(Québec) Le Québec pourra ajouter une flèche au carquois de ses compétences au sein de la Confédération canadienne : la Cour suprême vient de conclure qu’il a le droit d’interdire à ses citoyens de cultiver des plants de cannabis à la maison, comme il le fait déjà.

Le Québécois Janick Murray-Hall avait saisi le plus haut tribunal du pays.

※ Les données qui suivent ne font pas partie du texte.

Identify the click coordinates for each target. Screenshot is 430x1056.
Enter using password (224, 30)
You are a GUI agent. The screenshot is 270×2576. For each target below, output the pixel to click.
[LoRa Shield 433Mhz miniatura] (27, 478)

Selon lui, la décision de Québec d’interdire la culture de quelques plants de cannabis à la maison, comme le permettent Ottawa et la grande majorité des provinces canadiennes, était inconstitutionnelle.

« L’approche fédérale dite plus “permissive” et l’approche québécoise dite plus “restrictive” peuvent coexister sur le plan juridique au sein de la fédération canadienne », tranche le juge en chef Richard Wagner, dans une décision unanime rendue vendredi matin.

Ce jugement a refroidi de nombreux militants en faveur d’une approche plus permissive du Québec en matière de cannabis.

« Je suis déçu. Ça confirme que le Québec reste la province la plus restrictive en matière de cannabis. Je trouve qu’on fait assez rétrograde comme société. Le reste du Canada semble plus progressiste », a dit en entrevue le fondateur du Bloc Pot, Marc-Boris Saint-Maurice.

La Presse a sollicité un commentaire auprès du cabinet du ministre de la Justice, qui nous a dirigé vers un message publié par Simon Jolin-Barrette sur Twitter.

La Loi encadrant le cannabis vise à protéger la santé et la sécurité des Québécois, en particulier celles de nos jeunes. Nous sommes satisfaits du jugement de la Cour suprême confirmant la pleine capacité d’agir du Québec en la matière. Le Québec défendra toujours ses compétences.

Simon Jolin-Barrette, ministre québécois de la Justice, sur Twitter

La Corporation des propriétaires immobiliers du Québec (CORPIQ) a aussi salué le jugement, qui aura « un impact majeur pour la préservation du parc locatif ». La CORPIQ dit notamment craindre « l’humidité qui génère possiblement de l’insalubrité dans les logements ».

Le Québec est dans son droit

Rappelons qu’en 2018, Ottawa a adopté la Loi sur le cannabis, qui décriminalise l’usage récréatif du cannabis et permet la culture d’au plus quatre plants à la maison, pour un usage récréatif.

Le gouvernement du Québec, tout comme celui du Manitoba, a alors décidé d’interdire carrément la culture de plants à domicile. Les Québécois n’ont donc pas le droit de faire pousser du pot chez eux, contrairement par exemple à leurs voisins ontariens, qui ont le droit de cultiver jusqu’à quatre plants par adresse.

M. Murray-Hall faisait valoir que le Québec se mêlait d’une compétence fédérale, soit de droit criminel. La Cour supérieure lui a d’abord donné raison, puis la Cour d’appel a tranché en faveur de Québec.

La Cour suprême donne finalement raison à Québec. L’interdiction de la culture à domicile ne relève pas du droit criminel. Elle contribue « à assurer l’efficacité du monopole étatique et ainsi à protéger la santé et la sécurité du public ».

Or, la santé est une compétence partagée, note la Cour suprême, et Québec est dans son droit.

Le plus haut tribunal du pays rappelle qu’Ottawa visait avant tout, avec sa loi de 2018, à lutter contre le crime organisé. Or, l’approche « restrictive » de Québec – avec son monopole étatique, l’interdiction d’acheter du cannabis avant 21 ans ou encore l’interdiction de la culture à domicile – n’est pas en contradiction avec l’objectif fédéral de lutte contre le crime organisé.

« Les objectifs de santé et de sécurité publiques poursuivis par la loi provinciale et ses interdictions sont, dans une large mesure, en harmonie avec les objectifs visés par la loi fédérale, et il n’y a pas lieu de conclure à l’existence d’un conflit », peut-on lire dans le jugement.

L’avocat de Janick Murray-Hall s’est dit déçu de la décision, mais constate que c’est la fin d’un long processus judiciaire.

« C’est une décision finale, du plus haut tribunal au pays, note MMaxime Guérin. Alors on s’en remet bien entendu à la Cour suprême. Maintenant, ceux qui veulent changer la loi québécoise devront s’en remettre à une lutte politique, du bon vieux militantisme. »

Les Québécois pris avec des plants de cannabis à la maison sont passibles d’amendes de 250 $ à 750 $, selon la loi.